Alban Schmutz, président du CISPE, a relié cette charte à la proposition de législation européenne Digital Markets Act (DMA). « Le DMA vise à créer des obligations ex ante pour les gate keepers, ou contrôleurs d'accès (NDLR : grandes plateformes de services cloud), afin que le marché fonctionne mieux ». Si le DMA cible surtout les marchés numériques grand public à l'heure actuelle, pour le Cigref et le CISPE, la proposition est également une opportunité pour introduire de l'équité dans les marchés interentreprises, en créant notamment des obligations pour les grands éditeurs de logiciels. « Les entreprises n'ont pas le temps d'attendre 10 à 15 ans qu'aboutisse une enquête de concurrence », insiste Alban Schmutz. « Les clients ont besoin de flexibilité, d'aller vite, à des prix raisonnables et sans être prisonniers d'un fournisseur.

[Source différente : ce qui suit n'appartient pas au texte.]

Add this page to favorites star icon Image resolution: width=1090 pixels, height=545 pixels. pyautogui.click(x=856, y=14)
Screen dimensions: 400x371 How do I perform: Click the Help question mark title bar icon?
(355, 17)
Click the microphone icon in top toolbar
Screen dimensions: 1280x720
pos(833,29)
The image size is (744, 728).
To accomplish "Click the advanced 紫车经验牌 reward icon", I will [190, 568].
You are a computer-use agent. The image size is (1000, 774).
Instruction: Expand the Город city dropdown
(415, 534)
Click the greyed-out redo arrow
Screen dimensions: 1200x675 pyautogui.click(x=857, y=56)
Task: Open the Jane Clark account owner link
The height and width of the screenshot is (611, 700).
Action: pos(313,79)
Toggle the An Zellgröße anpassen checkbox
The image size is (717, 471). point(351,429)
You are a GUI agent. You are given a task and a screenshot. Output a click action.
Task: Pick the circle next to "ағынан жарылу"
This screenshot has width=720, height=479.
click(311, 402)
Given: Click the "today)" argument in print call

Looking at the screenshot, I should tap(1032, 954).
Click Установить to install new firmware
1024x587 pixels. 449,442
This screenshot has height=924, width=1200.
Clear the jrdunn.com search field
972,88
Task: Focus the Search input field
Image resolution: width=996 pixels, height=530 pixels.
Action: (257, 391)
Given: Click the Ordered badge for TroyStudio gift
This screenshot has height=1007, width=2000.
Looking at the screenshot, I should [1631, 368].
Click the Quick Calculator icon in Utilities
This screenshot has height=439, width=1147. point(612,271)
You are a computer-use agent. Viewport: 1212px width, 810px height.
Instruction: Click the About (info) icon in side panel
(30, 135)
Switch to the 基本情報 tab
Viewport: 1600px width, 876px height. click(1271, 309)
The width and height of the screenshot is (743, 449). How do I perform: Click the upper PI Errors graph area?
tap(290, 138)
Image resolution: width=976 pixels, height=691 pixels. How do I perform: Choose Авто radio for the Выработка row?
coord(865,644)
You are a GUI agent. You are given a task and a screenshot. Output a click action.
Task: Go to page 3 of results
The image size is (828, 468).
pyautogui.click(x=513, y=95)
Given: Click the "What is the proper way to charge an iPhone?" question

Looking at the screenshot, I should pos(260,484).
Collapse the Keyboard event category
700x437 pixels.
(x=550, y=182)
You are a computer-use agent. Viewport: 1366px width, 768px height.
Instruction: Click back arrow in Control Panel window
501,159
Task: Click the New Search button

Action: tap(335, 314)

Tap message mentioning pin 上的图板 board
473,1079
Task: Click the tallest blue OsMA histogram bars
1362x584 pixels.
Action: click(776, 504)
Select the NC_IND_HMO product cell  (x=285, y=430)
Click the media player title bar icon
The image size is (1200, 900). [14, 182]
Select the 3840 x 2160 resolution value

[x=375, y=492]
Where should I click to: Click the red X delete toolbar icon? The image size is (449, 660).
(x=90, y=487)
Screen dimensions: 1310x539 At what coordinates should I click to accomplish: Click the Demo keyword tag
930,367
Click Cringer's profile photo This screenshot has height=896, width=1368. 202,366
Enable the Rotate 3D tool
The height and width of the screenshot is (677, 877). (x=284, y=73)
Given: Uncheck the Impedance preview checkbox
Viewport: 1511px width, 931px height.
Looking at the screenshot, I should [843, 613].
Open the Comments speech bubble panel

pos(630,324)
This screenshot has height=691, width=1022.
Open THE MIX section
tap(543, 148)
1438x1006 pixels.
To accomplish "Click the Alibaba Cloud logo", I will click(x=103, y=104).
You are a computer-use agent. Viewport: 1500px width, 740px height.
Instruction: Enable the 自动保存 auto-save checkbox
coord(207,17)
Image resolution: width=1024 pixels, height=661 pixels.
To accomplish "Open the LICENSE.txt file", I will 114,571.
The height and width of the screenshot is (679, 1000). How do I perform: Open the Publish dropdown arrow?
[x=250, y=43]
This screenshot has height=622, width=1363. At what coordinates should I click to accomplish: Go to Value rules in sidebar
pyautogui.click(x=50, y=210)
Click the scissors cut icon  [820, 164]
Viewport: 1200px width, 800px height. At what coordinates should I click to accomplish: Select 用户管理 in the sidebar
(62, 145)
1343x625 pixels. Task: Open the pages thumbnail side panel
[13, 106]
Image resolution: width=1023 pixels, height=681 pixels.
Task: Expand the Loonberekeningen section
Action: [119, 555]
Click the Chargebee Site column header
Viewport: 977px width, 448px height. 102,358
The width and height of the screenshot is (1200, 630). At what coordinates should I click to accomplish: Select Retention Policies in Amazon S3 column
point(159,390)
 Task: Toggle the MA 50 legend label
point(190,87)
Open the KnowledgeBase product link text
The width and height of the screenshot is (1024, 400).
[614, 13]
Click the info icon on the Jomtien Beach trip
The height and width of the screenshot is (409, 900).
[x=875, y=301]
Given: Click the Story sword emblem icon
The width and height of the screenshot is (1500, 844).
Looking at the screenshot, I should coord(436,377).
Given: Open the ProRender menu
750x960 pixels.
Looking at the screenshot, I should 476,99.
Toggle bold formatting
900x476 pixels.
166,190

De leur côté, les fournisseurs ont besoin que les clients soient libres de choisir leurs partenaires, afin de proposer des offres compétitives sans être contraints. » Pour lui, la charte demande un engagement clair aux acteurs du marché, tout en donnant également des principes directeurs aux services achats - un moyen pour les deux parties de montrer la volonté de construire une relation positive. « Si la pression du marché ne suffit pas à faire changer les pratiques, notre objectif est de faire intégrer ces principes dans la législation, pour permettre aux régulateurs de rétablir l'équilibre. » Un constat partagé par la députée LREM Mireille Clapot, présidente de la Commission supérieure du numérique et des postes, pour qui « la transition vers le cloud doit être organisée afin de ne pas laisser le champ libre à toutes les prédations ». Celle-ci a salué l'initiative commune du Cigref et du CISPE, la qualifiant d'exemplaire, car portée à la fois par une association d'utilisateurs de services cloud et par des fournisseurs de ces mêmes services.